Set down the entries below word for word, starting at the line that contains "Increase quantity of" and ending at the line that contains "tap(66, 10)", with both of those lines included.

Record extracts:
━━━━━━━━
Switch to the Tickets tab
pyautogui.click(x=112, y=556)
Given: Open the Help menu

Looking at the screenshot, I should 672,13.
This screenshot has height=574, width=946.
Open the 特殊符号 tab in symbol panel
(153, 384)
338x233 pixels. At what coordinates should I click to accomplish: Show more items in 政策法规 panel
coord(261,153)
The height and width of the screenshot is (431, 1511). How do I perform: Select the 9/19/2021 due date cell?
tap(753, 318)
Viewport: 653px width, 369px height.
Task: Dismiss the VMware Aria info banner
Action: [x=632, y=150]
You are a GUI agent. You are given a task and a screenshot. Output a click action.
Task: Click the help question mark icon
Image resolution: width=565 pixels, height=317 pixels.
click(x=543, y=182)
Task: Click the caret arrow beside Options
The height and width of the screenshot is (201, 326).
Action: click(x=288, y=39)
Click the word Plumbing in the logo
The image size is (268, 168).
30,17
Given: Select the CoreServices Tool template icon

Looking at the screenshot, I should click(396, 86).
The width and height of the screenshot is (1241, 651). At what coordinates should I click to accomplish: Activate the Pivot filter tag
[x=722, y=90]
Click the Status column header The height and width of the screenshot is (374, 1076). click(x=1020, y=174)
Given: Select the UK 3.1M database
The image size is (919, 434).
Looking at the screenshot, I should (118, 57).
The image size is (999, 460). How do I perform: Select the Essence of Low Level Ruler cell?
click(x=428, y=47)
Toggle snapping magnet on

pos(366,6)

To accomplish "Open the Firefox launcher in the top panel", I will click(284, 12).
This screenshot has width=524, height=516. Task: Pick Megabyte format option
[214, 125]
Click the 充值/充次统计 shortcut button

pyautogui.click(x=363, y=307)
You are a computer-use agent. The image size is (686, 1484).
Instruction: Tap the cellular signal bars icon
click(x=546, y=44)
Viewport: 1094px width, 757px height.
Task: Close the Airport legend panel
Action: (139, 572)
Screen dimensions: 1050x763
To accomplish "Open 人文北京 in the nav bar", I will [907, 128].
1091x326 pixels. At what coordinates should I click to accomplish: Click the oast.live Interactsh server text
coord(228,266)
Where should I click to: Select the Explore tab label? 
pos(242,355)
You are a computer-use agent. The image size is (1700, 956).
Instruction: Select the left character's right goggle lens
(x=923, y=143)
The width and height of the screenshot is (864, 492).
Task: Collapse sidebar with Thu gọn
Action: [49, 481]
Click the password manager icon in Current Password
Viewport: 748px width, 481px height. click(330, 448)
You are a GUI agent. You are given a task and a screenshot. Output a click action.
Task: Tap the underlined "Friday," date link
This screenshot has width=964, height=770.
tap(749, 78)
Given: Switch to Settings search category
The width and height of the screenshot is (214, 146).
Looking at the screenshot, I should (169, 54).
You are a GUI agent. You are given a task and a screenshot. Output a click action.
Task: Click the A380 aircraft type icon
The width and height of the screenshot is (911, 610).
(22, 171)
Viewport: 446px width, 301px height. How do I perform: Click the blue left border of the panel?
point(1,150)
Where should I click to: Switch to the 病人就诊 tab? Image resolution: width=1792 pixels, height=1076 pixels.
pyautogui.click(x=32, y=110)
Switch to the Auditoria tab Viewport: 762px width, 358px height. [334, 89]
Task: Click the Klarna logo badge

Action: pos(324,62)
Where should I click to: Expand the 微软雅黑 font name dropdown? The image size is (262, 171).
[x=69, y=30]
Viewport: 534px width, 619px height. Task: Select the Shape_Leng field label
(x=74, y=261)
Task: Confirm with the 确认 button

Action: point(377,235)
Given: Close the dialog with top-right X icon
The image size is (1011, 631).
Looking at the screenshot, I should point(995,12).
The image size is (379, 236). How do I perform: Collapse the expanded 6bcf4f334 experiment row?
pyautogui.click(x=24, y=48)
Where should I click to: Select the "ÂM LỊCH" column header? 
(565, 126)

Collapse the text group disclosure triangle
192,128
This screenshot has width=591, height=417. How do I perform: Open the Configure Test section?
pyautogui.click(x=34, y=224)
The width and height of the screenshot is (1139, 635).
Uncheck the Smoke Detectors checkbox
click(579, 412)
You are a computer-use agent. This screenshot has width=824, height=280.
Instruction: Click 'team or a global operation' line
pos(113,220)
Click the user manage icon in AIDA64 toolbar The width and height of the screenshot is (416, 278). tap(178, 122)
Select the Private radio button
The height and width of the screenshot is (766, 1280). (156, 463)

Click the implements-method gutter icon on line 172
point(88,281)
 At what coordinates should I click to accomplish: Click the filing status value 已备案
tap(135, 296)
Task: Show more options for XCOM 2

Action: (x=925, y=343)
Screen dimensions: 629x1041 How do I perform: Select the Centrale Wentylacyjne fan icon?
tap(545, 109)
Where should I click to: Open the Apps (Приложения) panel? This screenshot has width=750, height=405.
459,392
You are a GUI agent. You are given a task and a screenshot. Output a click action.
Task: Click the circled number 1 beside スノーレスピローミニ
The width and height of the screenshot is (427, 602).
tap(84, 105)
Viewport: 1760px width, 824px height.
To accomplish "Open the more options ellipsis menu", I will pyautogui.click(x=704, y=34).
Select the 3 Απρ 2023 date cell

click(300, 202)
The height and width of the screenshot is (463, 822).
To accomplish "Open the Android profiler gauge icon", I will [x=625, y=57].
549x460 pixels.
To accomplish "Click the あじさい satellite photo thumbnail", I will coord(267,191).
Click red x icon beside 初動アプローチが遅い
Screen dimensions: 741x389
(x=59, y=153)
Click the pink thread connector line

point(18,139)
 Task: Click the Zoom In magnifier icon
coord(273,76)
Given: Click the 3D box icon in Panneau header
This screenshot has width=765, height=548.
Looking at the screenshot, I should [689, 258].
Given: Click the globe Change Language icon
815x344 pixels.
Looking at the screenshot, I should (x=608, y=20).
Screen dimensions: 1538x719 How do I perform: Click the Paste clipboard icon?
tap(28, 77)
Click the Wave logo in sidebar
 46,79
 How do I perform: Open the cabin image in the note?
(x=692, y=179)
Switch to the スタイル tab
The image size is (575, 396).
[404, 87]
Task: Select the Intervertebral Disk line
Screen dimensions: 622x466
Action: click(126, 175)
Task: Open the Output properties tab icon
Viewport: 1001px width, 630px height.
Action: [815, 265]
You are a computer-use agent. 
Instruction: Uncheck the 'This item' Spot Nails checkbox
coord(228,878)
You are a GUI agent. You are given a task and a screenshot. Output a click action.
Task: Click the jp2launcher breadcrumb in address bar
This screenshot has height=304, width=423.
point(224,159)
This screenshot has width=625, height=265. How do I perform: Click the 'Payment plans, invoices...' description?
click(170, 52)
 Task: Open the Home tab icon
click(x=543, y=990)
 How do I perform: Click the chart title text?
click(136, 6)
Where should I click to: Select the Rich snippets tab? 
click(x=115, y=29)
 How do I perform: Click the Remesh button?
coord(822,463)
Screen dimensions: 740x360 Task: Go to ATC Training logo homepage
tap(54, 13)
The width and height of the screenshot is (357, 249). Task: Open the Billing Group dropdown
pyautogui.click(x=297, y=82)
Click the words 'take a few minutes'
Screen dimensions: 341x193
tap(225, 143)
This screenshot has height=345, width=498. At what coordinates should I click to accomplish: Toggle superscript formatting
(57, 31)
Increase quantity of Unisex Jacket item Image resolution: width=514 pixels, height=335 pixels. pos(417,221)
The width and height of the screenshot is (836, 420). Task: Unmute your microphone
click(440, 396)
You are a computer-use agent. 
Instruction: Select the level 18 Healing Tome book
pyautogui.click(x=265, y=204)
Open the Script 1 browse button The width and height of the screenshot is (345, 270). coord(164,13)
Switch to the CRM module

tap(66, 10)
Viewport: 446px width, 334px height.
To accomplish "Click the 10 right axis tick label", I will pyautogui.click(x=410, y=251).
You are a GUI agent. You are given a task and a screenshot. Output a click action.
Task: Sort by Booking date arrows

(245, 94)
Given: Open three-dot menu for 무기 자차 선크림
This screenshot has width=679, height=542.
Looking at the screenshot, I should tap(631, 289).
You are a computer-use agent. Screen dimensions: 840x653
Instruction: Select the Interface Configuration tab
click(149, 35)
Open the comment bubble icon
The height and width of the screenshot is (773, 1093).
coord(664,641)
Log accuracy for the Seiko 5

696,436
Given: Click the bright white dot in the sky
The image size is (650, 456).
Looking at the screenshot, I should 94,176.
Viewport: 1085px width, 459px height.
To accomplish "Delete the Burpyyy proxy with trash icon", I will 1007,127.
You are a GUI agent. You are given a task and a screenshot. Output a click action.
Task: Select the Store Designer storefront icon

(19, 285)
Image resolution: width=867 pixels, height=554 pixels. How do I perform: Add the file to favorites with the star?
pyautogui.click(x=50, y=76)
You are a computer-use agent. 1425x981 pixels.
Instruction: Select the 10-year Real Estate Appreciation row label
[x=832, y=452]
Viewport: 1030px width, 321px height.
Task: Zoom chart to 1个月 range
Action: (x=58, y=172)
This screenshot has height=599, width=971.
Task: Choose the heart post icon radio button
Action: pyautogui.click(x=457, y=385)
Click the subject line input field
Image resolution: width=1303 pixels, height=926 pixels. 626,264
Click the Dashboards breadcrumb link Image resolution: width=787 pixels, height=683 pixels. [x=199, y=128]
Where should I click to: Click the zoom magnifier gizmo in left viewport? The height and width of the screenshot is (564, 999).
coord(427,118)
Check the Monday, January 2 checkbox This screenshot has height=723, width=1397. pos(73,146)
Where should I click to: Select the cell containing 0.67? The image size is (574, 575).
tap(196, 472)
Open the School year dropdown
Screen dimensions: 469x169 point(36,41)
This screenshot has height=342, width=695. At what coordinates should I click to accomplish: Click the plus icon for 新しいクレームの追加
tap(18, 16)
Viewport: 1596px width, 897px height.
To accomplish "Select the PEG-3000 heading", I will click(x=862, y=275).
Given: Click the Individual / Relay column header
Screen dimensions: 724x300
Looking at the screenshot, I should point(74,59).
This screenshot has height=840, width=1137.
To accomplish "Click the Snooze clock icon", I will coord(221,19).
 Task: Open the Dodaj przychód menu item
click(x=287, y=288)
━━━━━━━━
Worked answer:
Increase quantity of Unisex Jacket item Image resolution: width=514 pixels, height=335 pixels. pos(417,221)
The width and height of the screenshot is (836, 420). Task: Unmute your microphone
click(440, 396)
You are a computer-use agent. 
Instruction: Select the level 18 Healing Tome book
pyautogui.click(x=265, y=204)
Open the Script 1 browse button The width and height of the screenshot is (345, 270). coord(164,13)
Switch to the CRM module

tap(66, 10)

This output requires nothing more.